When using VHR images, we usually want to receive a high-accuracy derived product, so there are some tricks in processing them. Here are MAGIC’s Drop-In Session (internal link) and supporting materials about 10 things, you need to know about VHR Imagery. An insight on Remote Sensing course by Planetek contains a lot of technical details on satellite image processing (orthorectification, radiometric calibration, and object detection), useful for VHR images, including ERDAS Imagine tutorials.

In case you are looking into using Hyperspectral Imagery here are some useful links for you.

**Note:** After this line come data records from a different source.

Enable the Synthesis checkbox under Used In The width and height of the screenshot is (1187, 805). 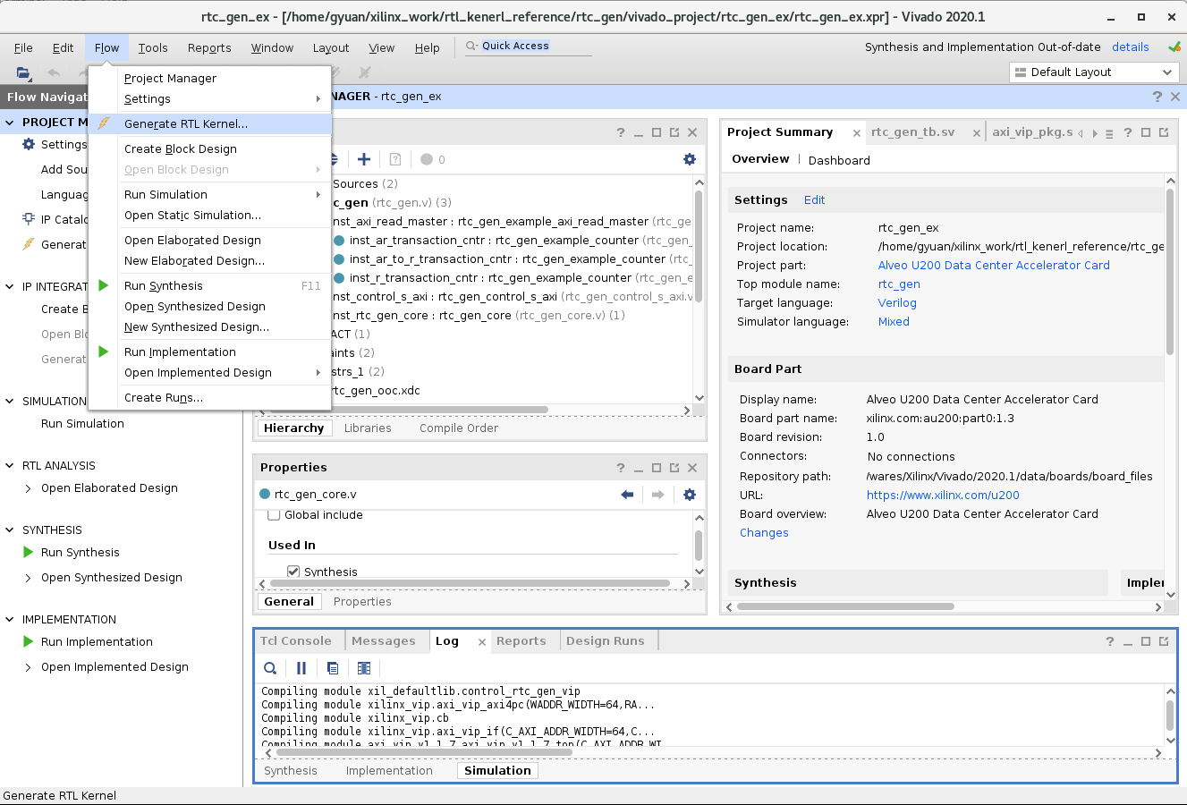[293, 572]
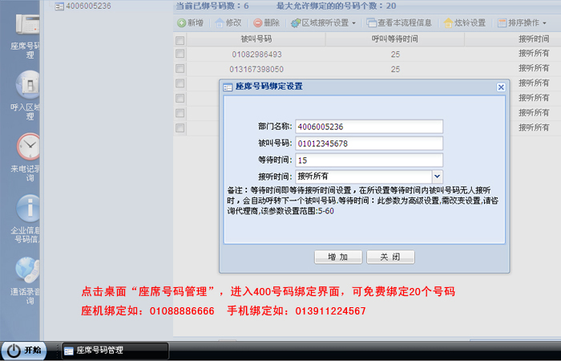The height and width of the screenshot is (361, 561).
Task: Check the row for number 01082986493
Action: (x=180, y=54)
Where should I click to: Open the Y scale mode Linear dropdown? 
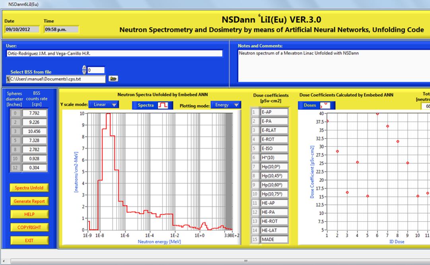(x=103, y=105)
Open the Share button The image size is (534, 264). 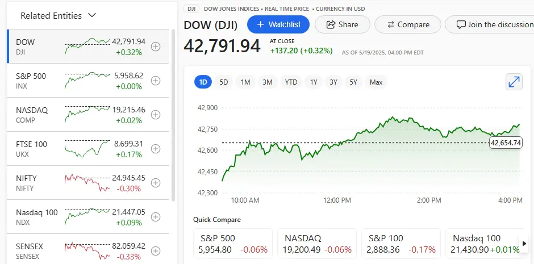tap(342, 24)
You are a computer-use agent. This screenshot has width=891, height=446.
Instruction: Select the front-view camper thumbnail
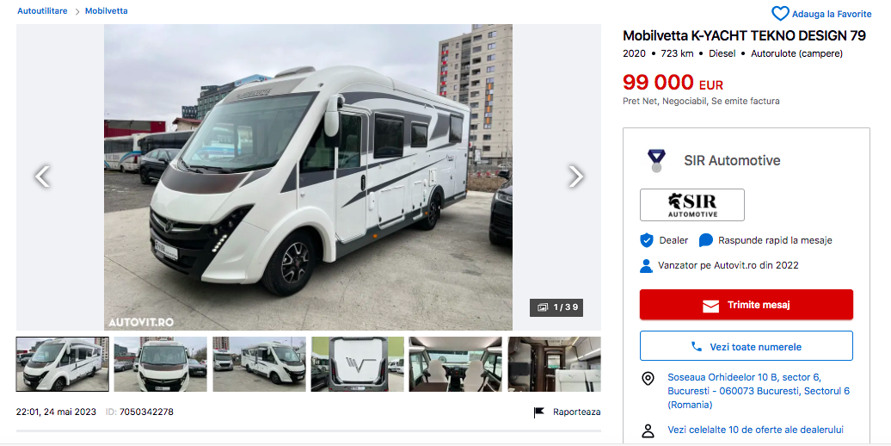point(160,364)
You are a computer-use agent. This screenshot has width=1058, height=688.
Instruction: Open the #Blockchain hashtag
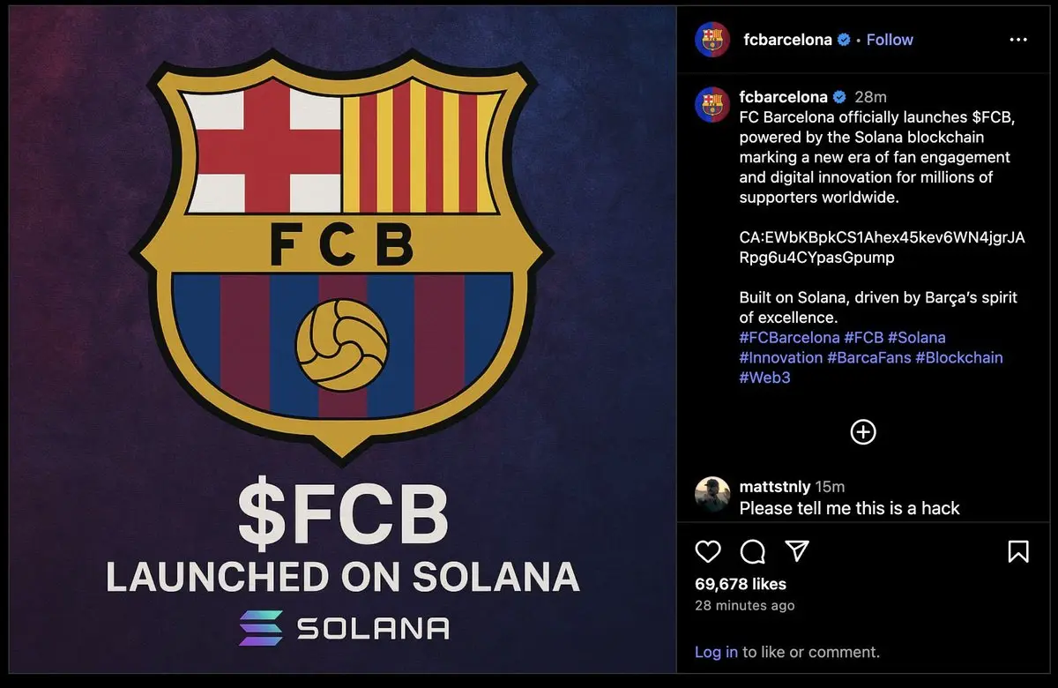[x=959, y=357]
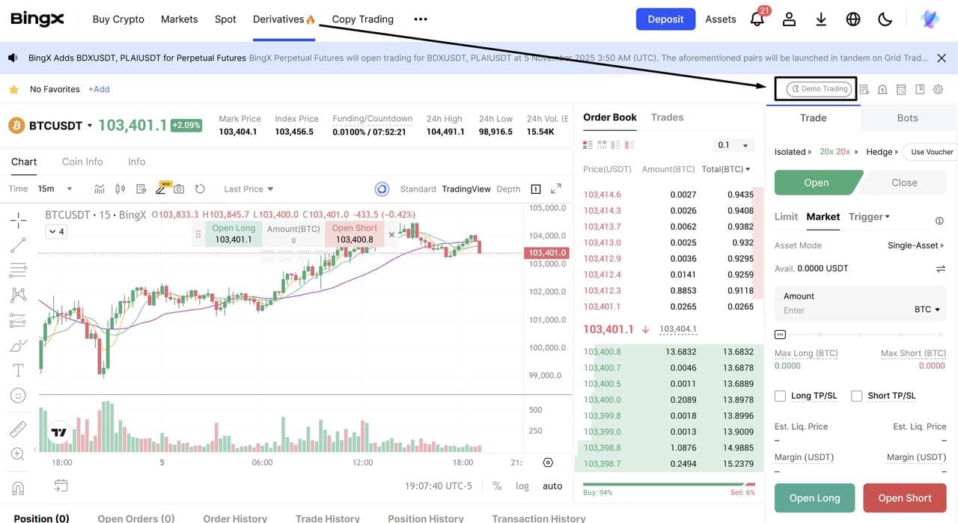Viewport: 958px width, 523px height.
Task: Click the blue Deposit button
Action: click(x=665, y=19)
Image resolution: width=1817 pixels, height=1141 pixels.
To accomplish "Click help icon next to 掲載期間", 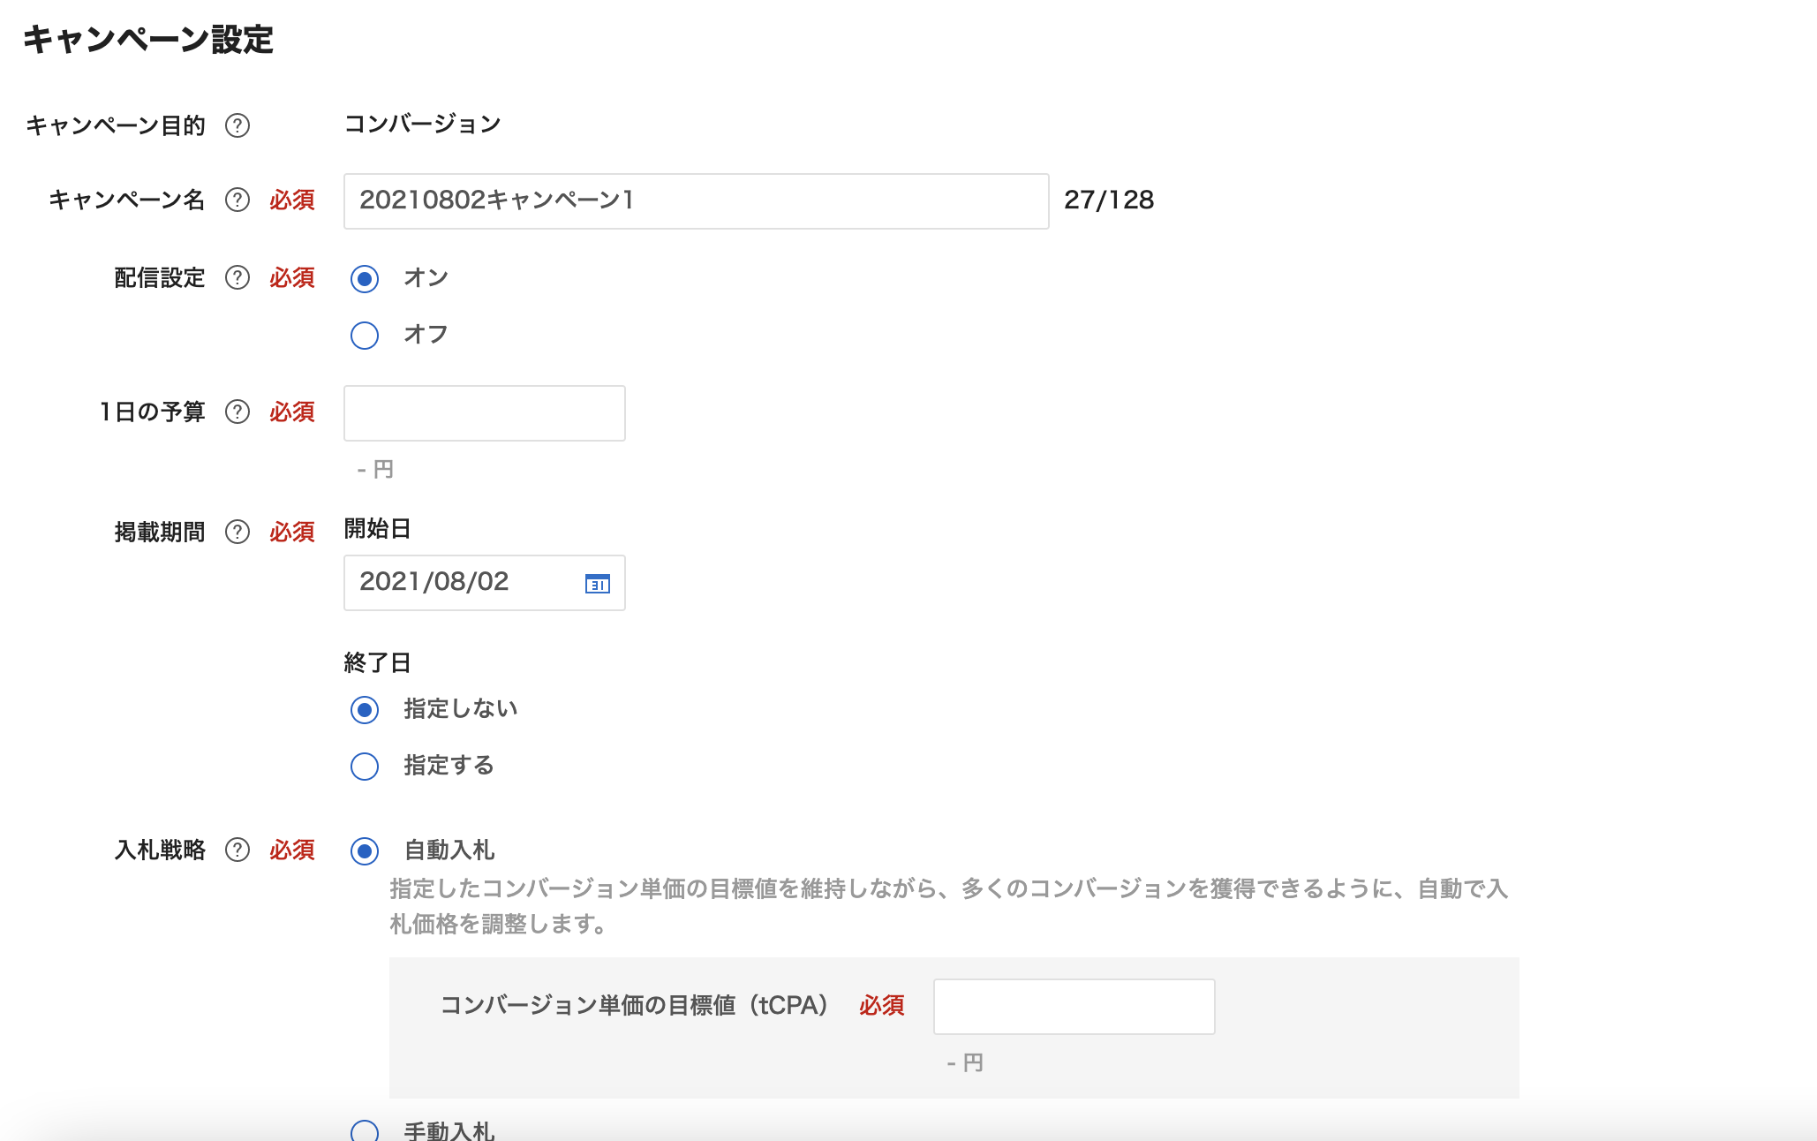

• Introduction to Hyperspectral Remote Sensing covers both the theory and practice of hyperspectral data use

• Imaging Spectroscopy for Agricultural Applications - even if you are not interested in agriculture, this course is useful for understanding how to study vegetation dynamics.

• Hyperspectral Data for Land and Coastal Systems tells about different hyperspectral data sources, and applications not limited to Coastal ecosystems.

• Peter Fretwell’s talk (internal link) on Spectral analysis considers different approaches to utilizing image spectral characteristics for various purposes.

Radar Remote sensing and SAR

SAR technology is quite different from optical, so start by familiarising yourself with Radar Remote Sensing terminology and concepts using NASA or Alaska Satellite Facility (ASF) resources. Then, here are some courses to take to get a deeper understanding:

• Echoes in space - The most comprehensive course on SAR; explains the physical basis of Radar Remote Sensing, SAR image processing details using SNAP, and SAR data applications. If you need more info on the physical background of Radar Remote Sensing, start with the complementary Basic Principles of Radar Backscatter course.

• The courses above contain lots of material and could take a lot of time to go through. If you need a ‘quick’ start into SAR try 4-hour NASA ARSET Introduction to Synthetic Aperture Radar.

• After that, you may be interested in Radar data applications. This course studies the SAR main usage directions with the Canadian satellite constellation as an example.

• Planetek’s SAR systems in remote sensing course together with the theoretical section, contains a lot of practical-oriented material.

For those who prefer to read: SAR Handbook (check one-pagers!)

LiDAR

LiDAR, one of the active RS methods, has many applications in environmental studies due to its ability to accurately measure distances and create highly detailed 3D maps. This course will walk you through LiDAR fundamentals, and applications and give some practical knowledge about working with LiDAR data formats.